(Part of a data file)
╔══
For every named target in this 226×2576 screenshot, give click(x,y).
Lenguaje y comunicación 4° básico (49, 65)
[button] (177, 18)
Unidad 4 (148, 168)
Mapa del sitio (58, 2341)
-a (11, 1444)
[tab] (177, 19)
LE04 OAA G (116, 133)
╚══
Exercise aim: Output the records above as a JSON list of strings, one string per line, with any blank lines omitted.

Answer to this exercise:
[
  "For every named target in this 226×2576 screenshot, give click(x,y).",
  "Lenguaje y comunicación 4° básico (49, 65)",
  "[button] (177, 18)",
  "Unidad 4 (148, 168)",
  "Mapa del sitio (58, 2341)",
  "-a (11, 1444)",
  "[tab] (177, 19)",
  "LE04 OAA G (116, 133)"
]